This opinion is full of colorful language, not only about bad forms, but also over-contentious litigation. Judges everywhere are tired of the form objections most attorneys still use, especially if they don’t conform to new rules (or any rules). You should consider becoming the ambassador for changing the ‘boilerplate’ discovery objection culture in your firm.

Judge Bennett’s analysis points to many form objections, including Interrogatory objections, not just those saying “overbroad” that were discussed by Judge Peck under Rule 34 in Fischer. Here are a few general boilerplate objections that he points, which all look familiar to me:

  • Objection “to the extent they seek to impose obligations on it beyond those imposed by the Federal Rules of Civil Procedure or any other applicable rules or laws.”
  • Objection “to the extent they call for documents protected by the attorney-client privilege, the work product rule, or any other applicable privilege.”
  • Objection “to the extent they request the production of documents that are not relevant, are not reasonably calculated to lead to the discovery of admissible evidence or are not within their possession, custody and control.”
  • Objection “overbroad, unduly burdensome”
  • Objection “insofar as they seek information that is confidential or proprietary.”
  • “subject to [and without waiving] its general and specific objections”
  • Objection “”as the term(s) [X and Y] are not defined.”

Here are a few quotes to give you the flavor of how many judges feel about form objections:

This case squarely presents the issue of why excellent, thoughtful, highly professional, and exceptionally civil and courteous lawyers are addicted to “boilerplate” discovery objections.[1] More importantly, why does this widespread addiction continue to plague the litigation industry when counsel were unable to cite a single reported or non-reported judicial decision or rule of civil procedure from any jurisdiction in the United States, state or federal, that authorizes, condones, or approves of this practice? What should judges and lawyers do to substantially reduce or, more hopefully and optimistically, eliminate this menacing scourge on the legal profession? Perhaps surprisingly to some, I place more blame for the addiction, and more promise for a cure, on the judiciary than on the bar.

Indeed, obstructionist discovery practice is a firmly entrenched “culture” in some parts of the country, notwithstanding that it involves practices that are contrary to the rulings of every federal and state court to address them. As I remarked at an earlier hearing in this matter, “So what is it going to take to get . . . law firms to change and practice according to the rules and the cases interpreting the rules? What’s it going to take?”

On January 27, 2017, I entered an Order To Show Cause Why Counsel For Both Parties Should Not Be Sanctioned For Discovery Abuses And Directions For Further Briefing. In the Order To Show Cause, I directed that every attorney for the parties who signed a response to interrogatories or a response to a request for documents in this case, with the exception of local counsel, appear and show cause, at a hearing previously scheduled for March 7, 2017, why he should not be sanctioned for discovery abuses.

#### [To-do list]
1. In the discovery-objections text, change "Order To Show Cause" to "Show Cause Order" in the passage starting with "On January 27, 2017, I" and going on through "for discovery abuses.", and give that passage.
2. According to the discovery-objections text, on what date was the Order To Show Cause entered?
The entries are separate material, unrelated to the discovery-objections text.

#### [Listed entries]
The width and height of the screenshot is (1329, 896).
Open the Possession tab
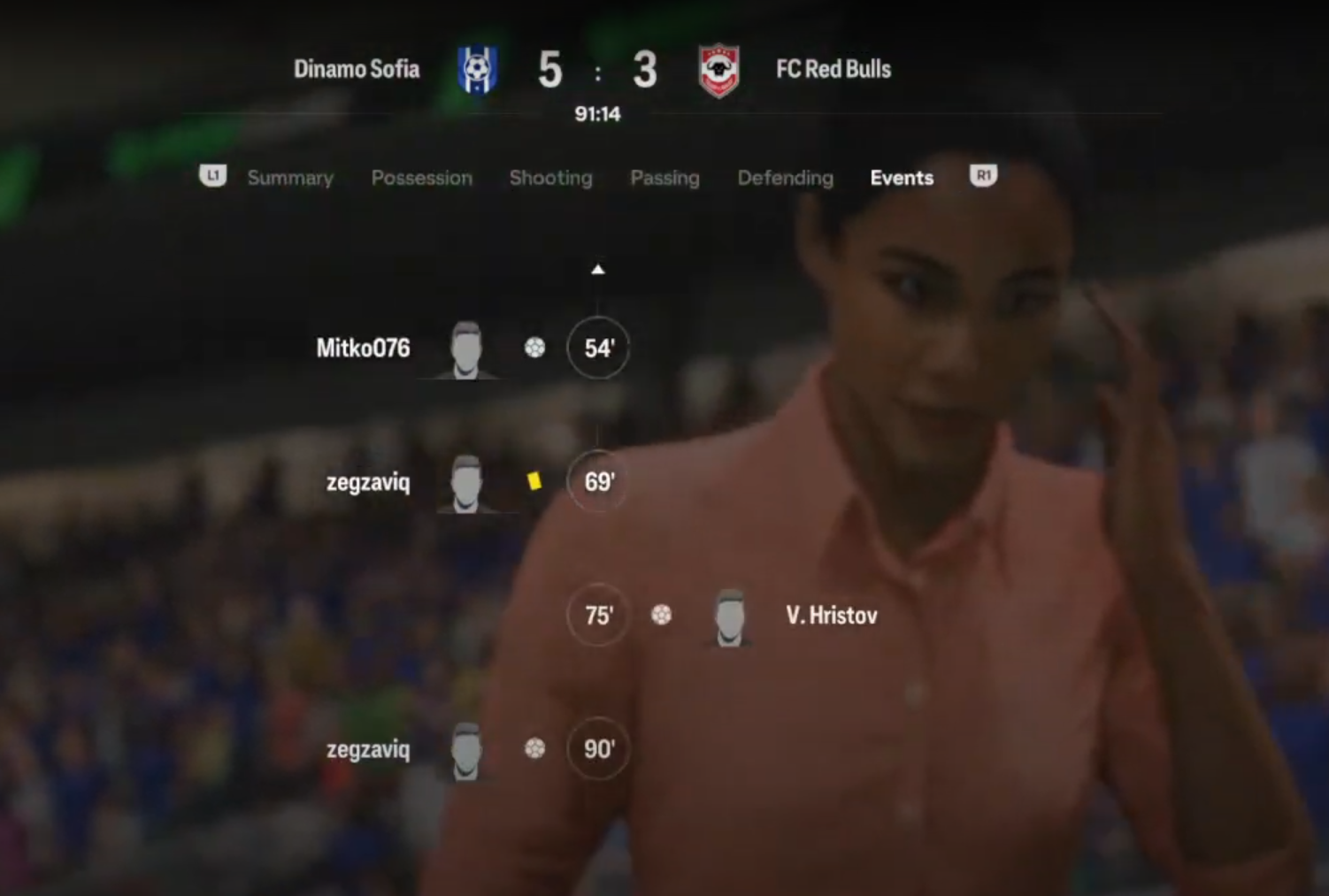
--
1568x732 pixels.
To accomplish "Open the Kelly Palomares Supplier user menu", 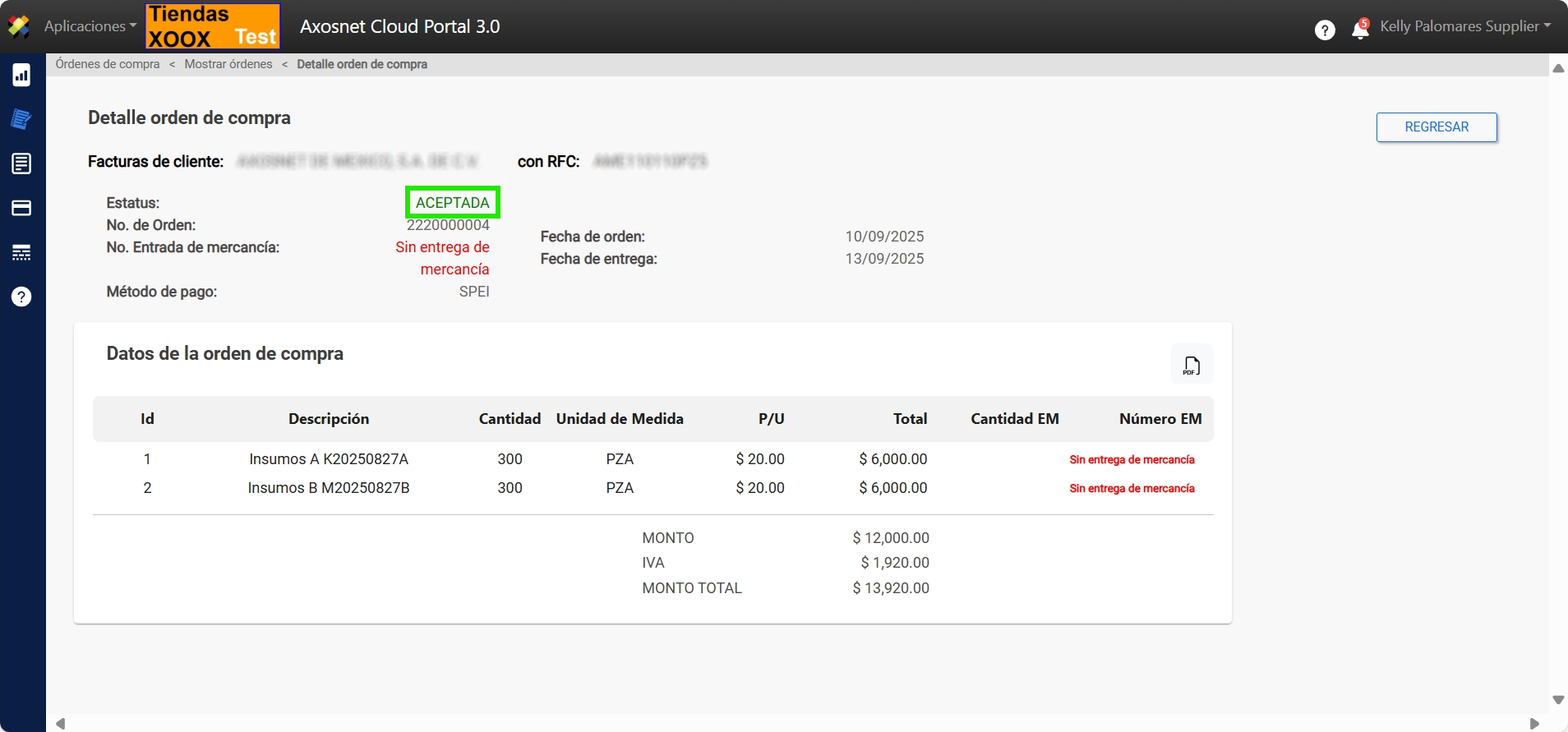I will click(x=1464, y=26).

#### [Written answers]
1.
On January 27, 2017, I entered an Show Cause Order Why Counsel For Both Parties Should Not Be Sanctioned For Discovery Abuses And Directions For Further Briefing. In the Show Cause Order, I directed that every attorney for the parties who signed a response to interrogatories or a response to a request for documents in this case, with the exception of local counsel, appear and show cause, at a hearing previously scheduled for March 7, 2017, why he should not be sanctioned for discovery abuses.

2. January 27, 2017